**** RECORDS TO USE ****

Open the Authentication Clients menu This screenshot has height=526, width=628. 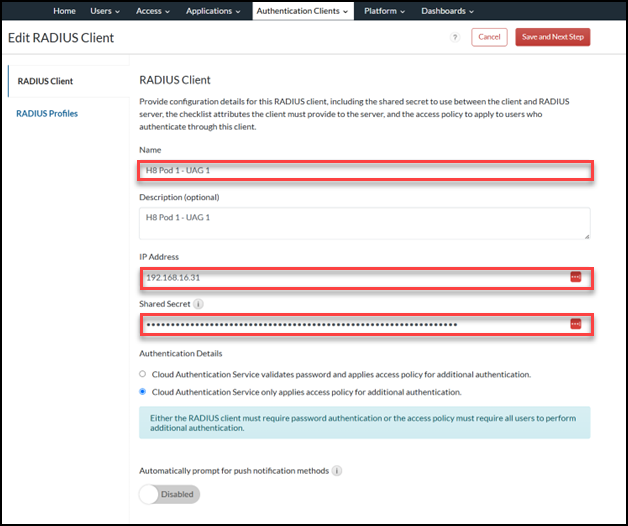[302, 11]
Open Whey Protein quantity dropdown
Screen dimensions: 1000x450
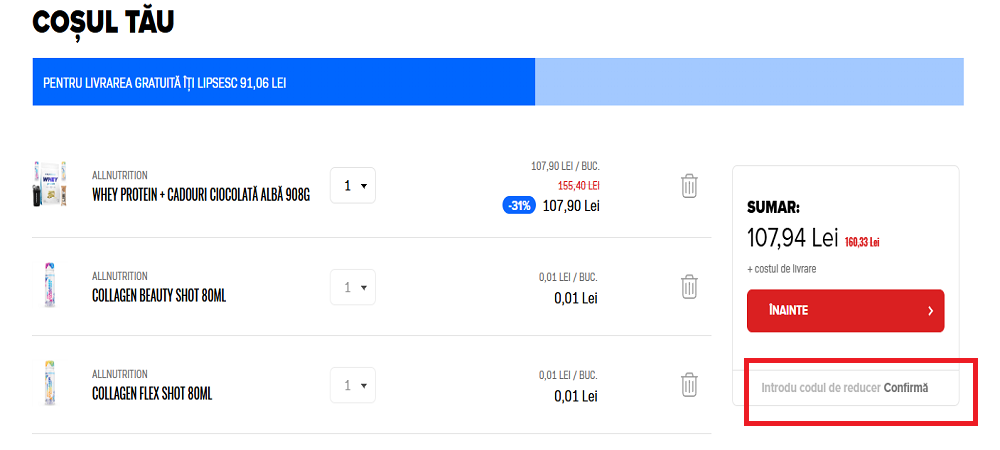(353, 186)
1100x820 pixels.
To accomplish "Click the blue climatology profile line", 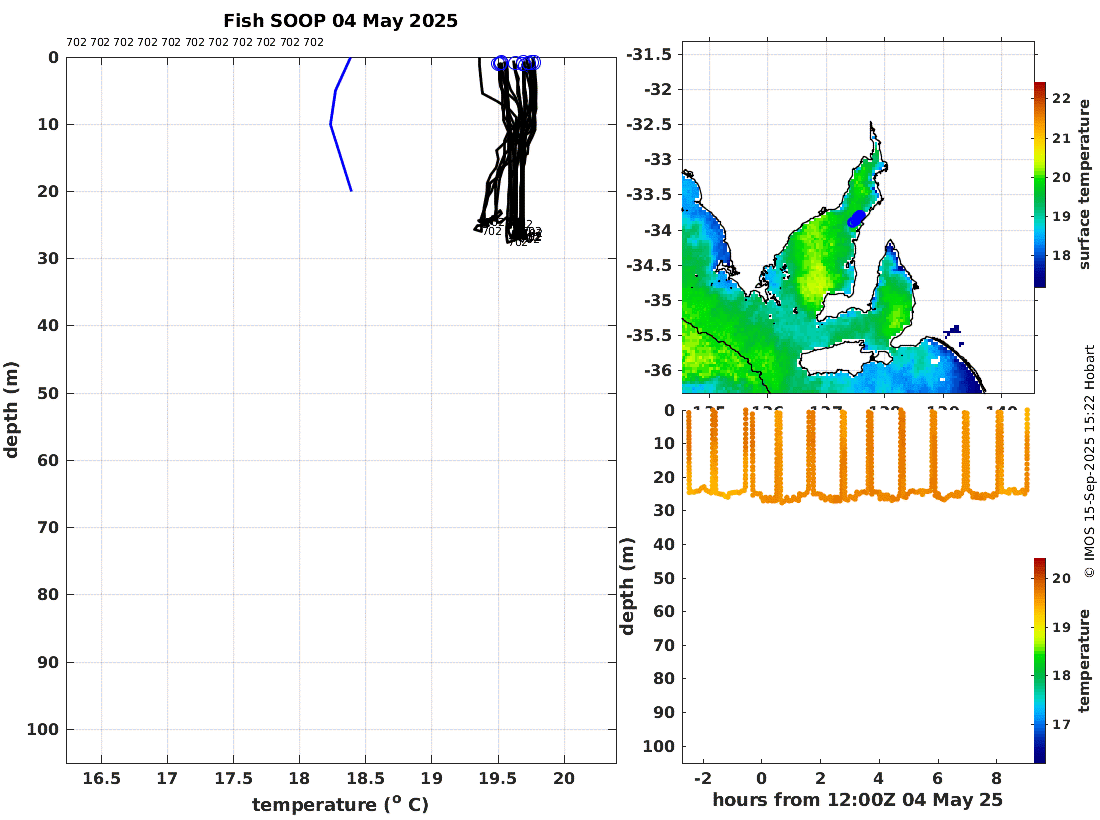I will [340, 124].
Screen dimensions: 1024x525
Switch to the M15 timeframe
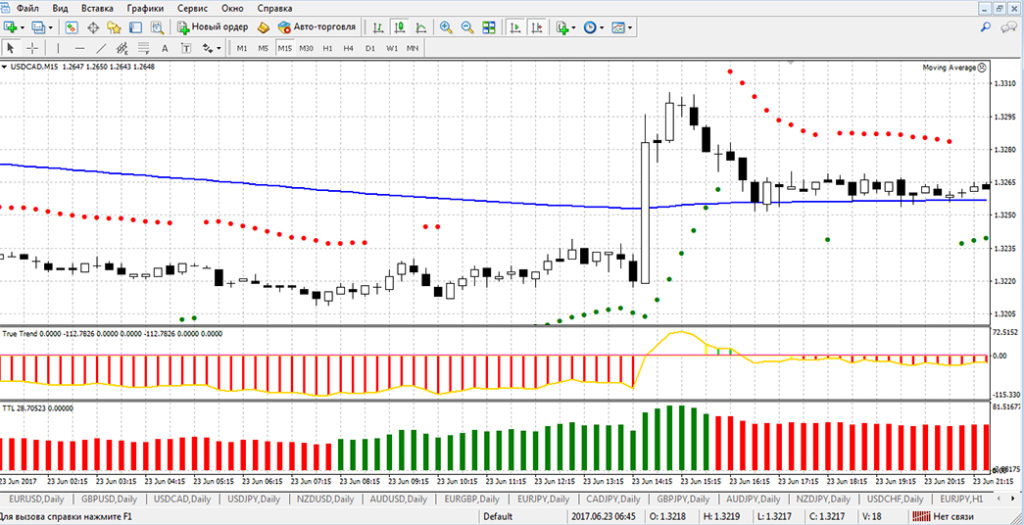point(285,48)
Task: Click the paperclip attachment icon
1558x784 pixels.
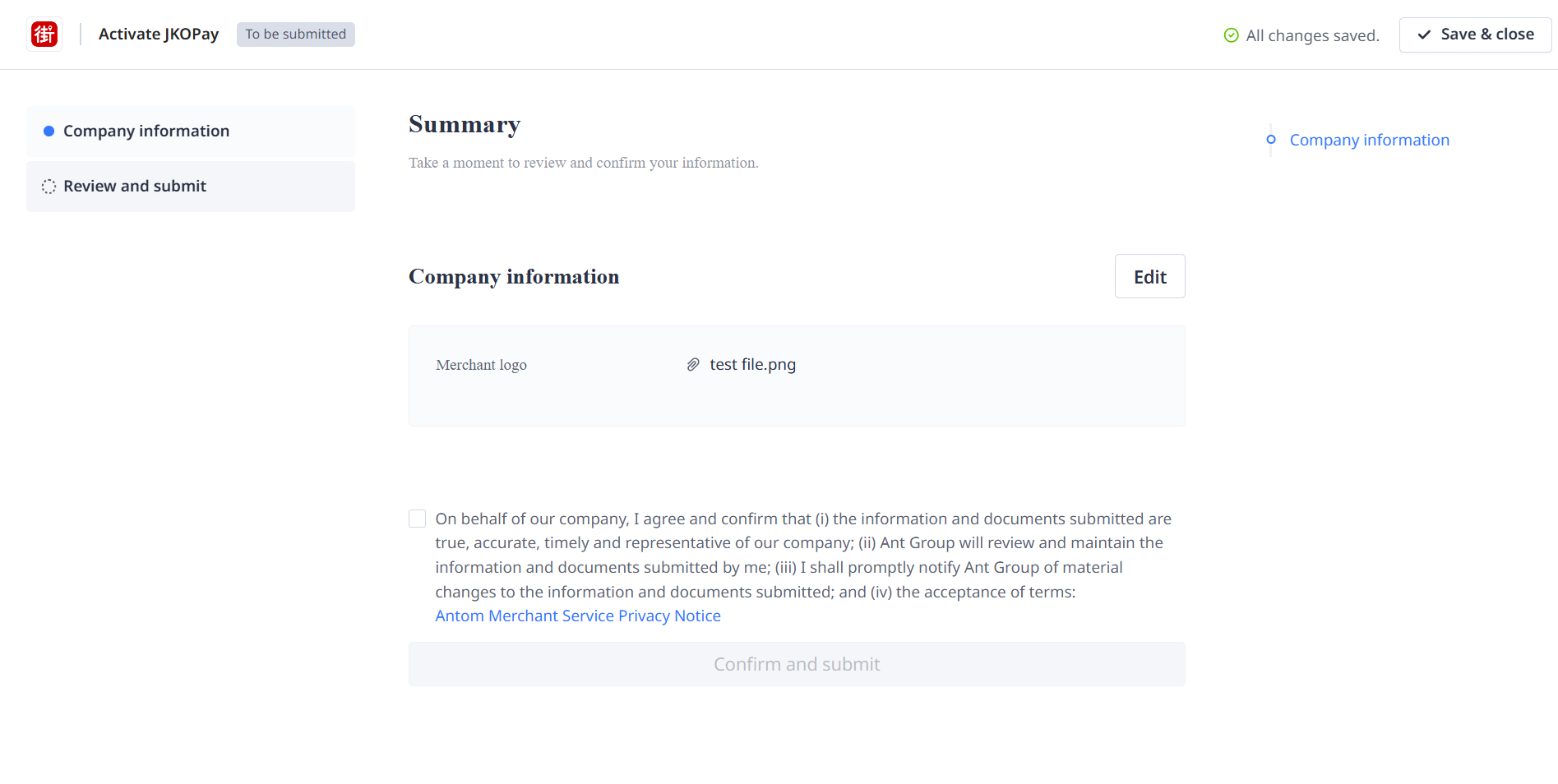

****

* [EXERCISE]: Every line from the one containing "Switch to the M15 timeframe" to the final line of the records must be transcribed exactly, both ends included, with the pictures left out.

* [FINISHED EXERCISE]:
Switch to the M15 timeframe
point(285,48)
Task: Click the paperclip attachment icon
1558x784 pixels.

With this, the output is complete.